Harsh winter weather also hit the Dakotas, where thousands of people were without power after icy weather toppled miles of power lines. A winter storm carrying freezing rain and snow pushed through the region with blizzardlike conditions expected to develop over the weekend and into Monday.

Another smaller storm was forecast for Southern California beginning Tuesday evening and would last about two days, said National Weather Service meteorologist Steve Vanderburg.

But that storm was the farthest thing from the minds of weather-weary Southern Californians, who ventured to the region's famous beaches by the dozens on Saturday to bask in the sunshine and balmy temperatures. Many were shocked to find the trash from the storm's urban run-off and picked gingerly through tangled garbage to reach the water.

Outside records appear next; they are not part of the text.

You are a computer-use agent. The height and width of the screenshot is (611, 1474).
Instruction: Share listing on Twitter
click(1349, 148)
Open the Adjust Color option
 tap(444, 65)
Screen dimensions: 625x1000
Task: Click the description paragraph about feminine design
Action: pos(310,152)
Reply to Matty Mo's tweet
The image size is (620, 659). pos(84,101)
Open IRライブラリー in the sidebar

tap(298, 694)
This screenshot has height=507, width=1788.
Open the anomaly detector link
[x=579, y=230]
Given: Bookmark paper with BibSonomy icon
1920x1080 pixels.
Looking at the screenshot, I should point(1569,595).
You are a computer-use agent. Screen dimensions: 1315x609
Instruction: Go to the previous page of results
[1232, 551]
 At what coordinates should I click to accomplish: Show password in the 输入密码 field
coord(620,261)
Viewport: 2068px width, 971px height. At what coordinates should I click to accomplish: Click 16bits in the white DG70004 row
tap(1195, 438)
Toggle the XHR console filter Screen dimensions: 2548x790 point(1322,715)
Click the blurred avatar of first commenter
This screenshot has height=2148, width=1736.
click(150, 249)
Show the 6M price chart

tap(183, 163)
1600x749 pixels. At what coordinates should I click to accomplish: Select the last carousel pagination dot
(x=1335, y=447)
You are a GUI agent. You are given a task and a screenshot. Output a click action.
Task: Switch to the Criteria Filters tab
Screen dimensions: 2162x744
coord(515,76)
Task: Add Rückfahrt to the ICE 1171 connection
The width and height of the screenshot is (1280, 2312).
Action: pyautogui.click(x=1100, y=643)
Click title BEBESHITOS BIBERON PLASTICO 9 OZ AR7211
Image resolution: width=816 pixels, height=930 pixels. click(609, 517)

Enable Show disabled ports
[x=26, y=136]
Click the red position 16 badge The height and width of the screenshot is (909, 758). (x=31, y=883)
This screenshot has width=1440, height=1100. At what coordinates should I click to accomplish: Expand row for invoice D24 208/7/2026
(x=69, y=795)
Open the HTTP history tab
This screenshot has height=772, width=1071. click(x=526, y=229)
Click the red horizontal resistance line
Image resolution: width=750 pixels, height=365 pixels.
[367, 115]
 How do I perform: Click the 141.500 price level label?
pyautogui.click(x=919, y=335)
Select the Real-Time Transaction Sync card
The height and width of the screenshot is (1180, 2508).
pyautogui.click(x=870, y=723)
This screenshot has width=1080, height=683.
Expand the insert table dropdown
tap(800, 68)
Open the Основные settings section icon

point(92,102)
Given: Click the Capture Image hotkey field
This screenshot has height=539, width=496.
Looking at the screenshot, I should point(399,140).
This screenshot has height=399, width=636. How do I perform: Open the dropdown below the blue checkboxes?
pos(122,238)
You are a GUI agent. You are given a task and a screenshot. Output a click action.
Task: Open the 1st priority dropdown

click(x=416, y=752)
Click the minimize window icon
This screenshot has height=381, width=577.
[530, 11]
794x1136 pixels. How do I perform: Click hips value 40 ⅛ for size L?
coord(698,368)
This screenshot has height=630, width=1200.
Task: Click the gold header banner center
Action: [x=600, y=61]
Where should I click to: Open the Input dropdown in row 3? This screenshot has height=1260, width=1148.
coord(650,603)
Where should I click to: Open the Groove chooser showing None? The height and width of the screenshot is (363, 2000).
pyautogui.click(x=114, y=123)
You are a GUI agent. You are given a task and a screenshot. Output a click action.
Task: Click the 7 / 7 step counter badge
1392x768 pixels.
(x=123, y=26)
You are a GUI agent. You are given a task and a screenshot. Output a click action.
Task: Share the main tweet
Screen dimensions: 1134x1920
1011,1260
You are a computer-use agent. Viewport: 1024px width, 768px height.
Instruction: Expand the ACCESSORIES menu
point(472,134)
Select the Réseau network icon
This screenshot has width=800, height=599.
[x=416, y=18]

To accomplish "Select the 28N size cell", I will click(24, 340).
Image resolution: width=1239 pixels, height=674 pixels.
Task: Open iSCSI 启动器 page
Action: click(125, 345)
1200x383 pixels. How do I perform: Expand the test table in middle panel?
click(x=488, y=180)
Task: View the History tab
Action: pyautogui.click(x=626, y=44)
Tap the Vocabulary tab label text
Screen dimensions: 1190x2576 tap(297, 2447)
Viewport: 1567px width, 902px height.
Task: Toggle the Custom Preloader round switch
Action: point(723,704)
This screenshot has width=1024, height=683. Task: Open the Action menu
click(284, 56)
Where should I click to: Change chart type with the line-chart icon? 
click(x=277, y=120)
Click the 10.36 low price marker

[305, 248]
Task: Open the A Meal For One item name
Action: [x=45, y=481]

Fifty-two cities in the Los Angeles metropolitan area drain into the San Gabriel River bed and litter and garbage flow tens of miles to the ocean each time there's a heavy rain, said Kim Masoner, who founded Save Our Beach 10 years ago to combat the problem. Earlier, the couple worked with more than 1,400 volunteers to remove 12 large trash bins of debris from the river's mouth.

On Saturday, Steve Masoner pulled a waist-high white plastic rocking horse from the mess and propped it on the rocks lining the river mouth. His wife added a soggy Spiderman doll and a cracked SpongeBob SquarePants bike helmet and a swimming pool skimmer to the pile before helping her husband wrestle apart two shopping carts.

Similar scenes played out on beaches in Long Beach, Newport Beach and San Diego where the Los Angeles, Santa Ana and Tijuana rivers empty into the sea. Many surfers said they would avoid the water because of concerns about bacteria from storm run-off.

Meanwhile, the Surfrider Foundation canceled its beach cleanups through the end of the month near the Tijuana River because the hazardous waste created too much of a liability.

"Even if they do have gloves and masks, it's too dangerous," Dan Murphy, of Surfrider, said of the beach volunteers. "Whatever the trash is on the beach, it's been flowing in the sewage and it's covered with the stuff."